** Goal of the exercise **
How many lines in the records below contain the word "Locate"? Give only the number.

*** Opening Data provided ***

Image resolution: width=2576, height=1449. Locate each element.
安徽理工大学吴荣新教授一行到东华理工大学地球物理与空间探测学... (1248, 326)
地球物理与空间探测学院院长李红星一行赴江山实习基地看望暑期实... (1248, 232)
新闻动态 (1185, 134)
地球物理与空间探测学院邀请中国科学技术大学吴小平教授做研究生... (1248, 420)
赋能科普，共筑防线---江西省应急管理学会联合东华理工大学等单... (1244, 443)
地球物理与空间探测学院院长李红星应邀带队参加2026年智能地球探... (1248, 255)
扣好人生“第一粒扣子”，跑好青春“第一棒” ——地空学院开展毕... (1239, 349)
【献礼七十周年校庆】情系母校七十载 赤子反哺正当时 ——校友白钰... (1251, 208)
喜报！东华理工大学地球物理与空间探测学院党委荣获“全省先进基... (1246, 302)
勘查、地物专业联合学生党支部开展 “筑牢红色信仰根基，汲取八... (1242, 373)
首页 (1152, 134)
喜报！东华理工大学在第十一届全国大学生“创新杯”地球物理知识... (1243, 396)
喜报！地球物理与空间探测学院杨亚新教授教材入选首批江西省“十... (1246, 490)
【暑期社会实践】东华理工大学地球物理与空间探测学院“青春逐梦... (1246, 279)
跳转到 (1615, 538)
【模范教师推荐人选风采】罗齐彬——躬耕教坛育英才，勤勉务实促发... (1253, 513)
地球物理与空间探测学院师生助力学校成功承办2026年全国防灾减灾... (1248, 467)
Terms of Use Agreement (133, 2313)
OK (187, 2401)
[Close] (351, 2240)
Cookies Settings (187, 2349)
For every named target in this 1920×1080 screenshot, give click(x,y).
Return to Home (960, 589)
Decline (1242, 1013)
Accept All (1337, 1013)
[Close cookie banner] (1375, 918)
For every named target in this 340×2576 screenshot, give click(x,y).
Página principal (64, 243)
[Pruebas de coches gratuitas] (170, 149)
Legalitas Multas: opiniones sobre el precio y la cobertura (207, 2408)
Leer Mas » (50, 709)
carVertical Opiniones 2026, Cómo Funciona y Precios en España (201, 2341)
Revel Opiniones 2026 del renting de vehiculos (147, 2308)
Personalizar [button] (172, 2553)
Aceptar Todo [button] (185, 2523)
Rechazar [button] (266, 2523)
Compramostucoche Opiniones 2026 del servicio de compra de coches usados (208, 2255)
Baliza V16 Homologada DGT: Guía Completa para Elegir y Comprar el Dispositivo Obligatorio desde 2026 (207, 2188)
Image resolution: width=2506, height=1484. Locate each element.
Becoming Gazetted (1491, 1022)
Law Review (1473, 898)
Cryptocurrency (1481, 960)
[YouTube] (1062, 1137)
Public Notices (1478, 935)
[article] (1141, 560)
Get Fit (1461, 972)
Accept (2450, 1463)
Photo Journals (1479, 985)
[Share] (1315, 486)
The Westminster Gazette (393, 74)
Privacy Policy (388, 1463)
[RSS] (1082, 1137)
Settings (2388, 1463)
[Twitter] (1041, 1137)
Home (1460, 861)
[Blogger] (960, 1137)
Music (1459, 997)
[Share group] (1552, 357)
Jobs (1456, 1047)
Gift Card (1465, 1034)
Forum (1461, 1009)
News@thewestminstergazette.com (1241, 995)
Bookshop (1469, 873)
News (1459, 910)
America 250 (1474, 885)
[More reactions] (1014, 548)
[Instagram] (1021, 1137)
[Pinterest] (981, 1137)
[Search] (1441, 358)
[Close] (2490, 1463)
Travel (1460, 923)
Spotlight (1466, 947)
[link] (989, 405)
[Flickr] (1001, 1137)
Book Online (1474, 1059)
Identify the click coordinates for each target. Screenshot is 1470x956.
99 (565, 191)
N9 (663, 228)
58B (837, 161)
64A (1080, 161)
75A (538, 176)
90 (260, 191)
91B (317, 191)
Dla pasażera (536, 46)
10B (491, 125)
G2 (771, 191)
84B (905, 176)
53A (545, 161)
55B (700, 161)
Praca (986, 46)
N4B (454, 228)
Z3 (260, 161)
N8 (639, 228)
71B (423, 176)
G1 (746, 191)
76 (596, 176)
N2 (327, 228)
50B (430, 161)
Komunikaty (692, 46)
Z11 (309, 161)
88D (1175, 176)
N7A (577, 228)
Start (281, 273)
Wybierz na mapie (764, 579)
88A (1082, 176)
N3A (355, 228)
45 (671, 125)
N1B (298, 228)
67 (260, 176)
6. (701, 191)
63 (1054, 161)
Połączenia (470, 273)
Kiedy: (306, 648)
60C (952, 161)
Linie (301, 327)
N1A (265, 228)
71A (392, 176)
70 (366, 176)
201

*** Closing Data provided ***

** Response area **
2